DIRECTIVE A — Can you rewrite the paragraph beginning "Anyone who's been in a bad group assignment" from the game jam post as a short bulleted list that keeps its main points?
DIRECTIVE B — What three things does the game jam post say Altitude looks for when choosing people to work with? List all of them.
DIRECTIVE C — Pick up the game jam post where it stops and write what comes next.

DOCUMENT PASSAGE —
Hi! This is Luna, Creative Director of Altitude.
The Global Game Jam is happening this weekend (January 23 to 25) – an annual event where developers from around the world get together and make a game in 48 hours. This year’s Manila jam is happening at Ateneo de Manila University, and Altitude was happy to be part of the event as a silver sponsor.
Last weekend, the International Game Developers Association Manila had an orientation for game jam participants, and we were invited to give a short talk. Being a former game jam organizer myself, I gave the audience three tips on how to have a great jam — tips that didn’t just apply to the event, but also things I’ve learned while working at Altitude.
1. Choose the best team
Anyone who’s been in a bad group assignment in college (or in a company) knows that the success of your project can depend entirely on who you team up with. Game jam teams are usually composed of friends, but why don’t you try meeting new people at the event itself? You might find someone (especially during the pitching sessions) with a game idea you like, a skillset you need, or a work ethic you admire. Skill, attitude, and discipline are three things we look for when choosing people to work with at Altitude. (It’s not enough to just be awesome at what you do — you all have to get along, too.) If you have a great team, then making games together will be a much smoother experience.

PROVIDED DATA —
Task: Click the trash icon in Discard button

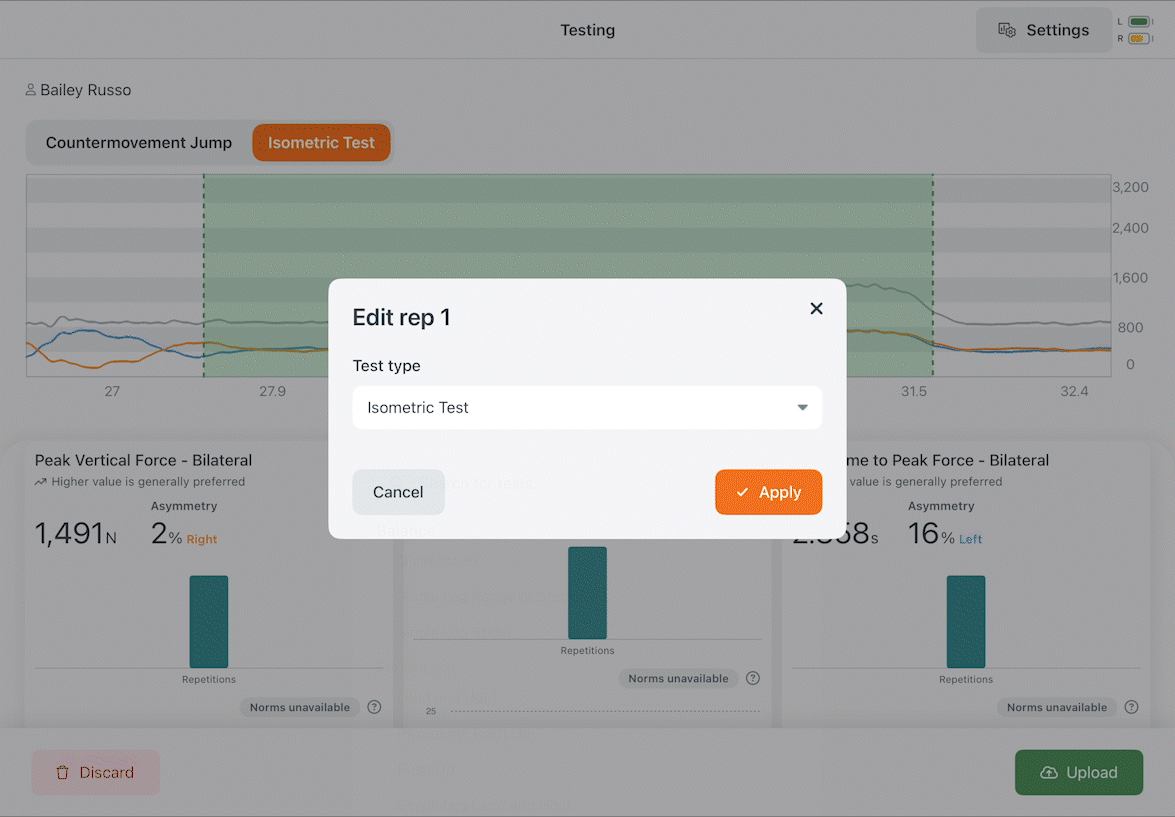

RESULT A —
- A project's success can depend entirely on who you team up with, as anyone stuck in a bad group assignment knows.
- Game jam teams are usually made up of friends, but it is worth meeting new people at the event itself.
- During the pitching sessions especially, you might find someone with a game idea you like, a skillset you need, or a work ethic you admire.
- Altitude looks for skill, attitude, and discipline when choosing people to work with, because being good at what you do isn't enough: the team also has to get along.
- A great team makes making games together a much smoother experience.

RESULT B —
- Skill
- Attitude
- Discipline

RESULT C —
2. Prototype first, polish later
If your game isn’t fun when it’s made with temp / ugly art, then it won’t be fun when you throw five artists on it. It’s important to nail your basic mechanics first, especially with the short amount of time at a jam. For the endless running mode in Run Run Super V, there were so many variables that affected each other – changing Red Star’s run speed, for example, could affect his jump height, which in turn affected enemy height, coin patterns, obstacles, etc. We kept prototyping early on and only added final art once we were generally happy with how it played. You’ll still have revisions even after you have final art, but at least the waste (the possibility of throwing out all your work) is minimal.
3. Get feedback early, and adjust
Traditionally (both at game jams and studios), developers are afraid to show their game to the public until it’s done. But the downside is if you release your final game without user feedback, you might miss obvious problems that could have been found early. For Run Run Super V, we showed the first playable at Casual Connect Singapore after just 10 weeks of development, then released our alpha on Google Play Philippines – and got 10,000 users before pulling it down. The feedback we got from both experiences were incredibly helpful, and we made tons of significant changes to gameplay that we wouldn’t have known were necessary. At the game jam, don’t wait for judging time to show your game to people. Talk to other teams and do a swap – “I’ll play your game if you play mine!” — then look for trends. Where do people get stuck? What are people having difficulty with? Adjust early, and you’ll have a better game come judging time.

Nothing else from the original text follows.